Pendahuluan
Pada materi ini kita akan mempelajari bagian dari
zaman batu yaitu Kebudayaan zaman mesolitikum. Tahukah kamu apa
yang dimaksud dengan zaman mesolitikum? Ya, tentu kamu dapat menjawabnya, bahwa
zaman mesolitikum merupakan zaman batu tengah atau madya yaitu suatu masa
dimana terdapat perkembangan pada alat-alat batu seperti pada masa
paleolitikum. Kebudayaan Mesolitikum ini sudah lebih maju apabila dibandingkan
hasil kebudayaan zaman Paleolitikum (batu tua) terjadi sekitar 10.000 tahun S.M
pada masa kala Holosen, setelah masa paleolitikum berakhir. Apakah kamu dapat
membandingkan antara perkembangan kebudayaan batu tengah dengan kebudayaan
batu tua? Ya, tepat jawabanmu, bahwa perkembangan kebudayaan batu tengah
terjadi lebih cepat dibandingakan zaman batu tua. Hal ini dipengaruhi oleh
beberapa faktor, antara lain :
a. Kebudayaan ini didukung oleh manusia purba
jenis Homo Sapiens atau manusia cerdas.
b. Pada masa kala Holosen sekitar
20.000 tahun yang lalu, kondisi sudah stabil.
Pada zaman ini mulai muncul spesies Homo Sapiens.

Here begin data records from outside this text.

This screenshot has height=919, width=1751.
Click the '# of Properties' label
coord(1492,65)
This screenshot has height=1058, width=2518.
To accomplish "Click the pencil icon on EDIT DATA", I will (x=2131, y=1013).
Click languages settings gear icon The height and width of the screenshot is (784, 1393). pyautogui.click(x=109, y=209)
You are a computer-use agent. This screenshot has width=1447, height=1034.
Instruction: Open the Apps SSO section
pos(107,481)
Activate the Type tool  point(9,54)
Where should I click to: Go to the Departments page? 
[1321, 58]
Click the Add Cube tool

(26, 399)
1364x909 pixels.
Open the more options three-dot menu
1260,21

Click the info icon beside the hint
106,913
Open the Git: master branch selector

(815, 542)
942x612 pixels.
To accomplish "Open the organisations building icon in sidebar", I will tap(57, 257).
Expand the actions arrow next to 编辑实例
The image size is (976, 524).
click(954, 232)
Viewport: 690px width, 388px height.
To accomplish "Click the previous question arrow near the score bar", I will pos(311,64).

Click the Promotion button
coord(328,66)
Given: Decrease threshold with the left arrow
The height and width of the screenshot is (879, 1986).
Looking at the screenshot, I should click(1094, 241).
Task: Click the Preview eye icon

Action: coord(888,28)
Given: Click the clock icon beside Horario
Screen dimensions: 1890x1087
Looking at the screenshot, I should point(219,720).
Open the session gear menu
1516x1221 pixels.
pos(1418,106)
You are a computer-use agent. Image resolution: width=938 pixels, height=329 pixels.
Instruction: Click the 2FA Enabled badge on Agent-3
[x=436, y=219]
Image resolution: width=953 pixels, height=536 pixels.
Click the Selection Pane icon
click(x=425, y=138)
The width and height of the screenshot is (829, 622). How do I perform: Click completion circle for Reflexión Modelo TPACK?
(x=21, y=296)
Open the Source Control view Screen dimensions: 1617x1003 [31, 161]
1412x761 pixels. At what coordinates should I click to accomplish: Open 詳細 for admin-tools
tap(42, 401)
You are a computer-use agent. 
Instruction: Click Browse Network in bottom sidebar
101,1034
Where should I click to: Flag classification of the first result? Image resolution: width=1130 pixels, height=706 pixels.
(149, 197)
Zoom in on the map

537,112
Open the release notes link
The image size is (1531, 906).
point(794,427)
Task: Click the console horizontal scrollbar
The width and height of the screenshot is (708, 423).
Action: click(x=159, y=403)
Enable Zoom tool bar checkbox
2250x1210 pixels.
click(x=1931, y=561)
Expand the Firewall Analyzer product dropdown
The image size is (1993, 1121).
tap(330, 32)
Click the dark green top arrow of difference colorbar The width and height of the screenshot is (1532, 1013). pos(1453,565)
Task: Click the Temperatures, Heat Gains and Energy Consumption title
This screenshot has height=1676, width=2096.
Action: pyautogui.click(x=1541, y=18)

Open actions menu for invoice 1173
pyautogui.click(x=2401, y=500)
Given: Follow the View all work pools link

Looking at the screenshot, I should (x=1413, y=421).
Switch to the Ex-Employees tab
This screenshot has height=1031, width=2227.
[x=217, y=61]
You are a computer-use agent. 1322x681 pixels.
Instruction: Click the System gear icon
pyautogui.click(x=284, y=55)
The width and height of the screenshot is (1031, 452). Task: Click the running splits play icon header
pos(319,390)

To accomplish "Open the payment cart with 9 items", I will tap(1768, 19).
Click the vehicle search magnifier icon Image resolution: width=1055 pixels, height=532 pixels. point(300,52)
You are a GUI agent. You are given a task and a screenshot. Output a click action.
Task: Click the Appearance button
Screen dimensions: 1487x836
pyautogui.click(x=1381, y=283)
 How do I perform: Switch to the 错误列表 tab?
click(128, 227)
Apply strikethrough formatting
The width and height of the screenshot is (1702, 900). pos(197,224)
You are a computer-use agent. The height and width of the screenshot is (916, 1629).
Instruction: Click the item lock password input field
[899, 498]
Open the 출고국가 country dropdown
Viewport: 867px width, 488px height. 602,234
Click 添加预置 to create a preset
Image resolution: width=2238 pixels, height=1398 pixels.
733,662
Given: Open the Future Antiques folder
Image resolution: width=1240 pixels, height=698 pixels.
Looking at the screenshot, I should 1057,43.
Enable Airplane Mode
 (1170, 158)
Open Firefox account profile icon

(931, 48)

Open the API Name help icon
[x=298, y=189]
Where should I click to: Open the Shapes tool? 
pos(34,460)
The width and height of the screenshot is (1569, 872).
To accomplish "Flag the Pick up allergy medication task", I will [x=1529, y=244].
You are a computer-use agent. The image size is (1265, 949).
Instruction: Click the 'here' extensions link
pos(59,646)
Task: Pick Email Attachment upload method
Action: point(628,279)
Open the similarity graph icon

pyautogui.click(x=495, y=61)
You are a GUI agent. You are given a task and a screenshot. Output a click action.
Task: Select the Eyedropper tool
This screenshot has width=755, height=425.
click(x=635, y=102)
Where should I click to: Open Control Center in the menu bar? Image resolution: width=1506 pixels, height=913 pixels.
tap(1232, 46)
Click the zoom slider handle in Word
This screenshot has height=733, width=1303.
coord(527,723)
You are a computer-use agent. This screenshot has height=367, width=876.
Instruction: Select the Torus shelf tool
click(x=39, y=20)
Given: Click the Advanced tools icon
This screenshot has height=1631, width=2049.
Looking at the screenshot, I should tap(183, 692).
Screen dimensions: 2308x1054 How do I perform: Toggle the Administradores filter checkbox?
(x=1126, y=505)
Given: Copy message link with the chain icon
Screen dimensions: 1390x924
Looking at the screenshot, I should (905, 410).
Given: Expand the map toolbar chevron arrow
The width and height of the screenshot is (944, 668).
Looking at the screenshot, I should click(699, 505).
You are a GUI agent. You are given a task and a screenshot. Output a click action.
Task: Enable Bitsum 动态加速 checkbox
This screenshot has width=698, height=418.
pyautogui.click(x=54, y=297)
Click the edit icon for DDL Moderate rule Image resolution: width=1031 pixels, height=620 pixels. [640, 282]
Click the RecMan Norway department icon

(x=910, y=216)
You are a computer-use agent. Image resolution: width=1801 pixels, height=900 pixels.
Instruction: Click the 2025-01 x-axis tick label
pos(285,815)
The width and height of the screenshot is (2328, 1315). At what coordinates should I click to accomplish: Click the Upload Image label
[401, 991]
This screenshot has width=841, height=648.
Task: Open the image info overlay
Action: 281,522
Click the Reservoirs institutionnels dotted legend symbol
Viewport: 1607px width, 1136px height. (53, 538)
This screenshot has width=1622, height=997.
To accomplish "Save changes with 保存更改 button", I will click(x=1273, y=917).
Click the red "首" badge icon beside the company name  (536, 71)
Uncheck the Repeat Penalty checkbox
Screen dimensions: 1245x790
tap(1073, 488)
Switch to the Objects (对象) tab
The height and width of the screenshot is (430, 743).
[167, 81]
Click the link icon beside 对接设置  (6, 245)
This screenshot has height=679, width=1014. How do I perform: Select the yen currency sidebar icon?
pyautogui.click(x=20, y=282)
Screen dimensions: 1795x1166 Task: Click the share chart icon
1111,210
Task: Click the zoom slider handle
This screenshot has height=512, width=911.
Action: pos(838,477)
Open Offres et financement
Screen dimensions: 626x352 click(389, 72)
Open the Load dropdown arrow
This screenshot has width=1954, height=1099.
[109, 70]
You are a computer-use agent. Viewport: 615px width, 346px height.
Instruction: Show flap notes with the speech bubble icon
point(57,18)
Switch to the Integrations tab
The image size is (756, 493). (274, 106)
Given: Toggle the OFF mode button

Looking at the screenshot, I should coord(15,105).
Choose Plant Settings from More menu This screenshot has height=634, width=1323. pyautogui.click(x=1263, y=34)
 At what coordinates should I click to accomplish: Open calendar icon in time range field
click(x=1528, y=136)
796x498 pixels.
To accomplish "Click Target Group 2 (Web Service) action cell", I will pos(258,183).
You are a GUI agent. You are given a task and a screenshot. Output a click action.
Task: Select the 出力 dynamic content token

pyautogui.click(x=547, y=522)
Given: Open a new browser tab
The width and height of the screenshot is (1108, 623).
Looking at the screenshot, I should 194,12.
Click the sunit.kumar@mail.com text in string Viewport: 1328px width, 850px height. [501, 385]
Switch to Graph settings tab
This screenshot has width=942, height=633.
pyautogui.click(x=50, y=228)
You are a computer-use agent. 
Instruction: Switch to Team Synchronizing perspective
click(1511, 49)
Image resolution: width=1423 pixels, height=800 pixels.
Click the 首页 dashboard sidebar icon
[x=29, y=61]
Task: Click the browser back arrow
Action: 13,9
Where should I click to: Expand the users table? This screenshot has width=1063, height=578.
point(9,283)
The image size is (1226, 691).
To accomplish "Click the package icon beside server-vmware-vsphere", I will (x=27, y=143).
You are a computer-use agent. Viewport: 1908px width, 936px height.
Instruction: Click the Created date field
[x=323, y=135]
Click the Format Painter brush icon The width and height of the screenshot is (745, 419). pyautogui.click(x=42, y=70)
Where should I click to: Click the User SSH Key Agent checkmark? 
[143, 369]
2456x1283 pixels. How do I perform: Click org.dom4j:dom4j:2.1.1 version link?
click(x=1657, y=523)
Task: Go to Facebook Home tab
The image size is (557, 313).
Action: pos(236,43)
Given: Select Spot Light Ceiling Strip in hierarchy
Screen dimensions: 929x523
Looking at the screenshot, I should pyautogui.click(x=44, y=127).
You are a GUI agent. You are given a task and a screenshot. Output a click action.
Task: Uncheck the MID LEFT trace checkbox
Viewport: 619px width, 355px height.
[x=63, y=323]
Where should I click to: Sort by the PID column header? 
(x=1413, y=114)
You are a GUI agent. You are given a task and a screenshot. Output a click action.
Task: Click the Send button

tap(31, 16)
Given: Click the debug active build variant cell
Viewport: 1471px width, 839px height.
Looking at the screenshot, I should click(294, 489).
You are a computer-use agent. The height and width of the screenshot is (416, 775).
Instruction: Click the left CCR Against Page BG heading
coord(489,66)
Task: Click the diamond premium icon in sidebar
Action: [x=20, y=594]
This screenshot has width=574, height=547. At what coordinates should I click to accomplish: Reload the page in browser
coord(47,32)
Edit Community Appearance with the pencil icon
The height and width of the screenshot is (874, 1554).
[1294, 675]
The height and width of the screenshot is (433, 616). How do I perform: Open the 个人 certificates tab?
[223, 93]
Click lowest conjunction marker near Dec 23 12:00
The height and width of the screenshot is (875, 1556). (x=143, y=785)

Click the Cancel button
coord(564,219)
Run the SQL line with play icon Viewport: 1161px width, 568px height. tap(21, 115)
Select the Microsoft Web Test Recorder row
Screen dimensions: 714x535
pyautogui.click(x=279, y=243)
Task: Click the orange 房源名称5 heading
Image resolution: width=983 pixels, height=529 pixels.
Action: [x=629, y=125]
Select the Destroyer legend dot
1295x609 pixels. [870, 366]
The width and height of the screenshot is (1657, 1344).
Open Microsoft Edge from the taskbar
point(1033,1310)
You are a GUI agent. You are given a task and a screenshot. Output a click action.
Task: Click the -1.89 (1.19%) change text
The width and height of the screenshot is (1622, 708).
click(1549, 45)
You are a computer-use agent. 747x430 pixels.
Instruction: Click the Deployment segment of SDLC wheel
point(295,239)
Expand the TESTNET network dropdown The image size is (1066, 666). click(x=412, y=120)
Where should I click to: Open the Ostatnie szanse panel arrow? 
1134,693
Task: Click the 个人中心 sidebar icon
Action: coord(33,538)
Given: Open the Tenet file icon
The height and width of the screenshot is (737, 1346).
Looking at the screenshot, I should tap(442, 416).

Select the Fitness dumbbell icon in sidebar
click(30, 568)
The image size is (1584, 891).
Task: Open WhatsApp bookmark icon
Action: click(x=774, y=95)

Adanya perkembangan global banyak mempengaruhi perkembangan fisik alam
Indonesia. Ketika lapisan es kutub utara belum mencair, wilayah Indonesia
bagian barat masih menyatu dengan Benua Asia, wilayah Indonesia bagian timur
masih menyatu dengan Benua Australia. Pada waktu suhu bumi memanas dan lapisan
es kutub utara mencair, terbentuklah lautan di berbagai wilayah ndonesia
dan memunculkan banyak pulau. Wilayah yang dahulu menyatu dengan Asia dan
sekarang menjadi dasar lautan disebut Paparan Sunda, sedangkan
wilayah yang pernah menghubungkan sebagian wilayah Indonesia dengan Australia
disebut Paparan Sahul.
Gambar :
Kala Holosen
Meskipun demikian, pada jaman batu tengah
masih menggunakan alat-alat dari jaman batu tua, tetapi sudah mendapat pengaruh
dari Asia daratan, sehingga muncul corak tersendiri. Bahkan, alat-alat tulang
dan flake dari jaman batu tua masih memegang peranan penting
pada jaman batu tengah. Selain itu pada jaman batu tengah, manusia purba
juga sudah mampu membuat gerabah dari tanah liat yang dibakar.
Apakah kamu mengetahui bagaimana kehidupan manusia
pada masa mesolitikum? Ya, tentu kamu mengetahuinya bahwa pada masa itu
manusia purba mulai hidup berburu dan mengumpulkan makanan (food ghatering)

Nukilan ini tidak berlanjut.